▸ **Problem description**:
Could you reproduce the records from the line with "Given: Tap the 1301 Reviews heading" through the end of the records, substituting "title" for "heading", changing nothing else, and leaving the pictures out?
• • • • • • •
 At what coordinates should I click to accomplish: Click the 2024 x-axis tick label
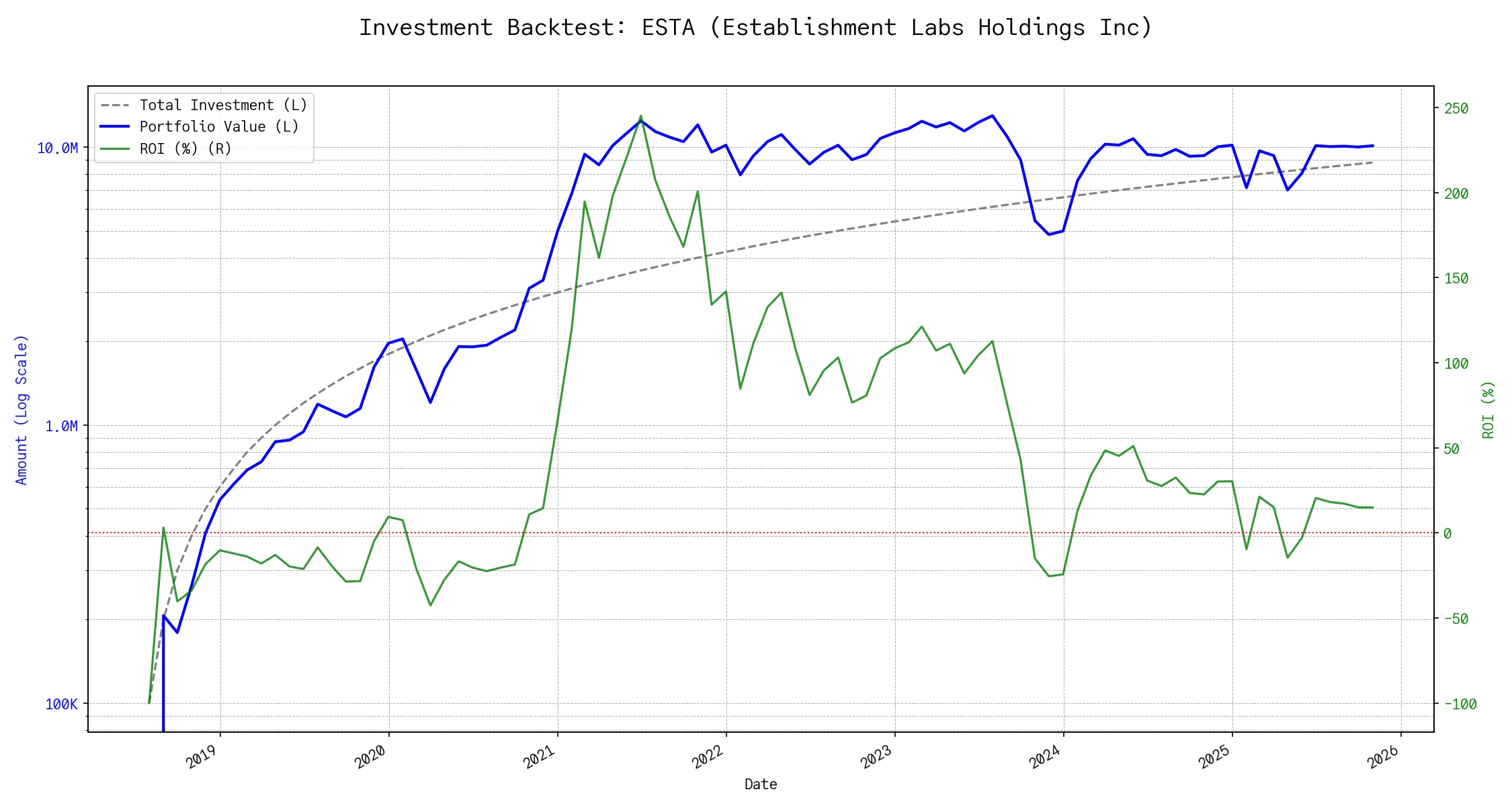(1044, 757)
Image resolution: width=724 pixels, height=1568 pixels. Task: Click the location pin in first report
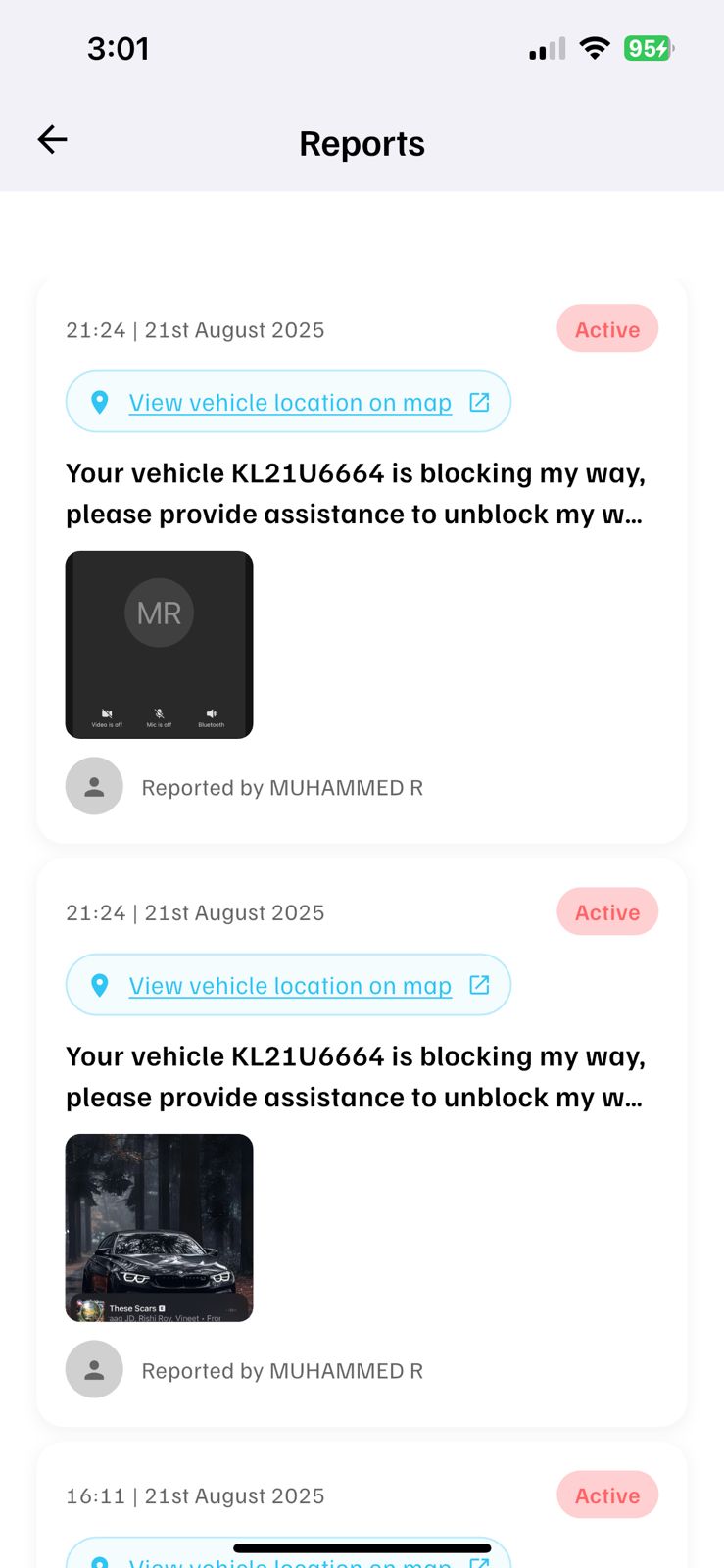click(x=99, y=402)
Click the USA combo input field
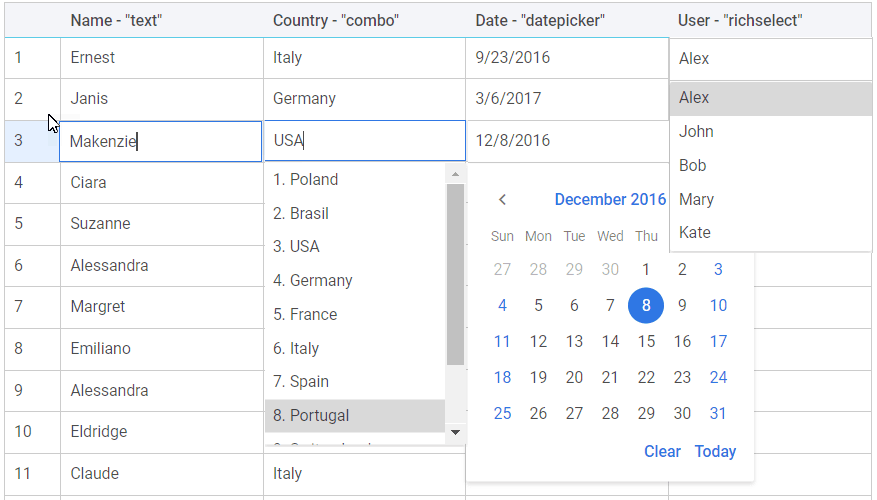This screenshot has width=877, height=500. click(364, 141)
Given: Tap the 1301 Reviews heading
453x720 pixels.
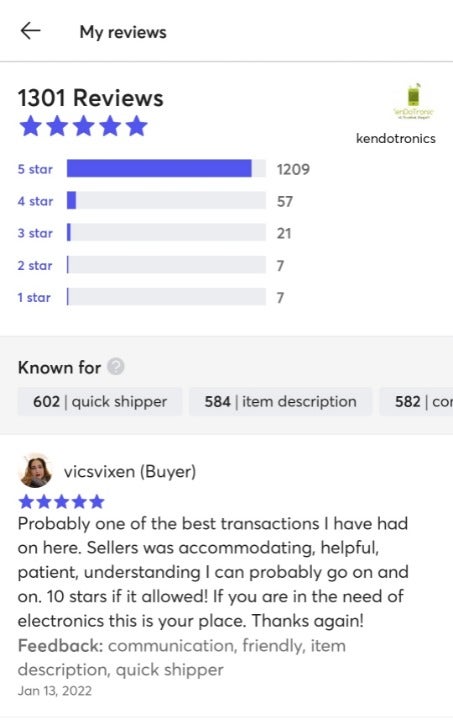Looking at the screenshot, I should tap(90, 98).
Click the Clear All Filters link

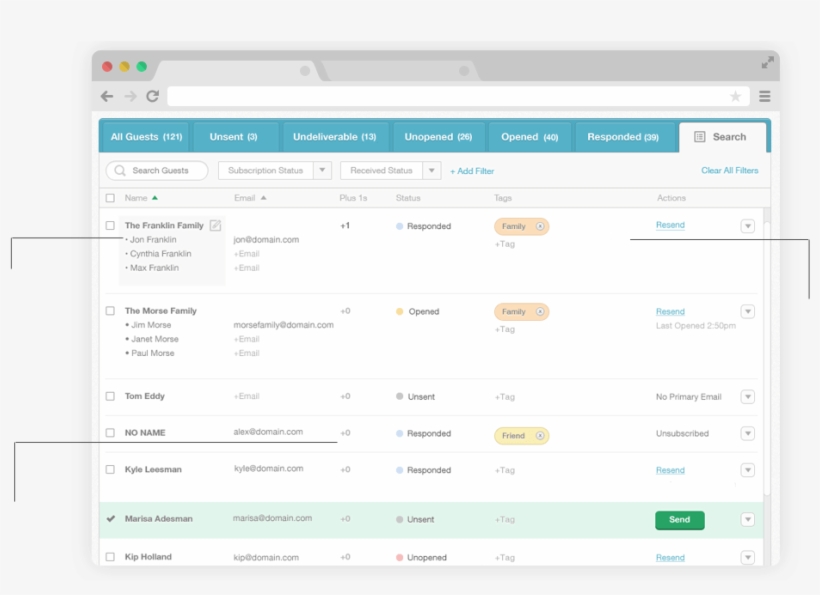(x=729, y=171)
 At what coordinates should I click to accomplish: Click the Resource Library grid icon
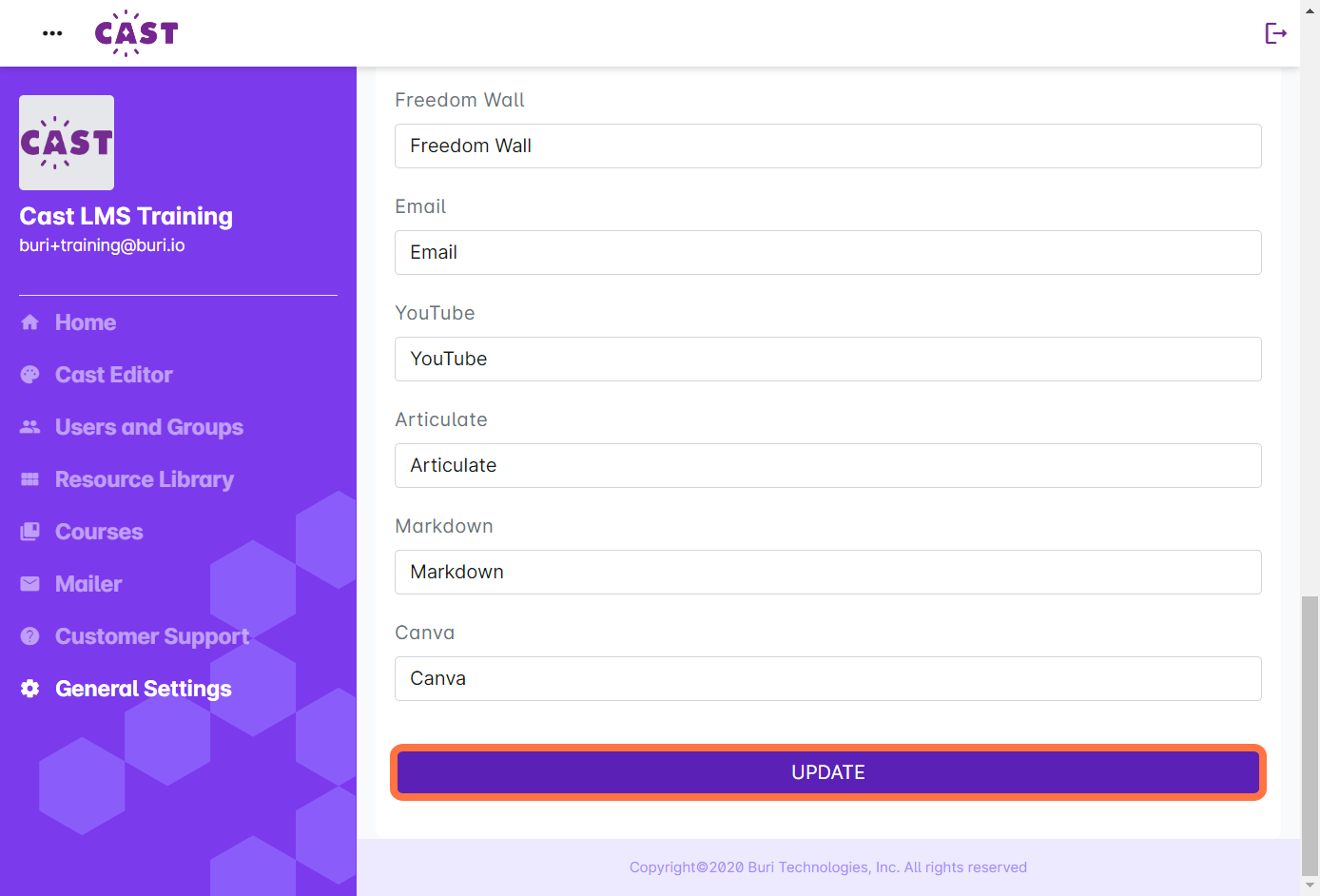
• • • • • • •
▸ **Answer to the problem**:
Given: Tap the 1301 Reviews title
453x720 pixels.
Looking at the screenshot, I should tap(90, 98).
Click the Clear All Filters link

(x=729, y=171)
 At what coordinates should I click to accomplish: Click the Resource Library grid icon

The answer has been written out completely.